My latest Microsoft Watch column, “Trouble in Tablet Land?” created a lot of trouble of its own. While few readers disagreed that Microsoft needs to improve its Tablet marketing, more than a few erroneously deduced that we had pronounced the Tablet DOA.
For the record, I didnt declare that Microsoft has decided to ax the Tablet PC. Nor did my colleague Mark Hachman reach this conclusion in his companion news story.
Instead, what both of us noted is Microsoft is distancing itself from the slate form factor (which originally was expected to be the ultimate showcase for the Tablet PC) and instead is moving to fold back into Windows the features that distinguish Tablets from plain-old notebooks.
In short, Microsoft originally spoke of Tablets as a revolution. Now they are claiming they are an evolution.
Some Microsoft execs claimed that “assimilation” had been the goal for the Tablet from the start. But thats not our recollection. From our perch, it seems Microsoft is engaged in some fancy footwork (not to mention a rewriting of history) to keep Tablet momentum building.
Over the past couple of weeks, we noticed Redmond has stepped up its Tablet PC marketing push.
But in the end, marketing is moot. What really matters is what current and potential users think about the Tablet PC and its prospects for the future. We got lots of mail opining on this very topic. Here are just a few of the letters we received, edited for length:
The trouble with the Tablets seems to be that they are a product in search of a market. The market isnt there. The features arent rich.
They arent much more than just a smart display really. They are under-powered — useless to a mobile professional as far as content creation. There just isnt a demand. Microsoft keeps the supply low and limited (an old marketing ploy used by Harley Davidson and others) in order to keep the appearance of high demand.

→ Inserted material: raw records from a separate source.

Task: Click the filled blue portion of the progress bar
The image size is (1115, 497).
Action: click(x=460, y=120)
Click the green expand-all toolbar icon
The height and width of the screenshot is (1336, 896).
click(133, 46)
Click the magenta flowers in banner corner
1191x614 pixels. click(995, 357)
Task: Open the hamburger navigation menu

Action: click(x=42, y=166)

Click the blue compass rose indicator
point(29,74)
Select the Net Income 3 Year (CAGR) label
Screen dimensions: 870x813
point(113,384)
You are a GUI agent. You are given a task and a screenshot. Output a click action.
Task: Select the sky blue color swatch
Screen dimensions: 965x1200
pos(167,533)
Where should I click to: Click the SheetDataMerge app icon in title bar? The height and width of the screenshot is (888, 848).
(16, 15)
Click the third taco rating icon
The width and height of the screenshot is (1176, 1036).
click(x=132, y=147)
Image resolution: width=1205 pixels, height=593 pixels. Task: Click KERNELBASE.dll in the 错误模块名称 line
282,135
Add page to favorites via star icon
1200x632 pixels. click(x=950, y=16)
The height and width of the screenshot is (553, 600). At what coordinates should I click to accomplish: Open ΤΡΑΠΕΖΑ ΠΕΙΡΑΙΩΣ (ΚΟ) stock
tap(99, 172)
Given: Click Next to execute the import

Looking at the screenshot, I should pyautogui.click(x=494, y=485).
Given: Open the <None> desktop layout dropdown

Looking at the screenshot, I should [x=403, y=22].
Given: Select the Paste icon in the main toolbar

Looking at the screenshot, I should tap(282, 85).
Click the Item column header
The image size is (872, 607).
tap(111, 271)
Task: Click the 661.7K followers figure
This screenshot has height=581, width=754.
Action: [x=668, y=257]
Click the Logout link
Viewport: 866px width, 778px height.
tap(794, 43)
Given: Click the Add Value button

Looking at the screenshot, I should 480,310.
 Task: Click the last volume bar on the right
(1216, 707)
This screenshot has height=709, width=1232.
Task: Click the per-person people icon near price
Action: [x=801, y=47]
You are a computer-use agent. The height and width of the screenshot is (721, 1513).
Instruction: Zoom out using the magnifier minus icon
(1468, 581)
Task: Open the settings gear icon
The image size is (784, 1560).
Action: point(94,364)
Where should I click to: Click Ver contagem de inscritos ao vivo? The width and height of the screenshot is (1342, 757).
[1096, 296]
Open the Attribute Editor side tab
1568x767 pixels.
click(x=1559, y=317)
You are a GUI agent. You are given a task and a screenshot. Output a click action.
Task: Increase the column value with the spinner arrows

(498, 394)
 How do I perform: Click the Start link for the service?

At the very few locations they are offered, they fly off the shelves sure, but Microsoft knows and wont admit that if they were out in every retail store, they would have a huge inventory of unsold product on their hand and would take a beating at the quarterly reports.
Matt Carrell
Assimilating the Tablet and laptop platforms (so that all laptops become convertibles that can switch between laptop mode and Tablet mode) in my opinion is a very good thing (whether originally planned or not) because it will close the price premium, and persuade buyers to take a chance with the Tablet platform.
If they do, they will be hooked. I actually prefer the slate, but a convertible is still quite usable as a Tablet. And when you as a user switch one of these convertibles to the Tablet mode, there is a very profound change in perspective about what you have in your hands.
You hold it differently, use it differently, everything changes. It becomes much more than just “a laptop with added features.”
The user experience is transformed, and the unit becomes usable in ways and in places significantly different than before; in business meetings for example.
And I predict many of those users will say: “you know I like this Tablet mode… I like being able to use this effectively in meetings” and will use it more and more in that mode, perhaps even favoring a slate on the next purchase.
So whether slates or convertibles predominate: assimilation of the Tablet will make use of the Tablet platform actually more prominent, not cause it to fade away. It will lead to driving this productivity boosting technology into more hands, and that can only be a good thing.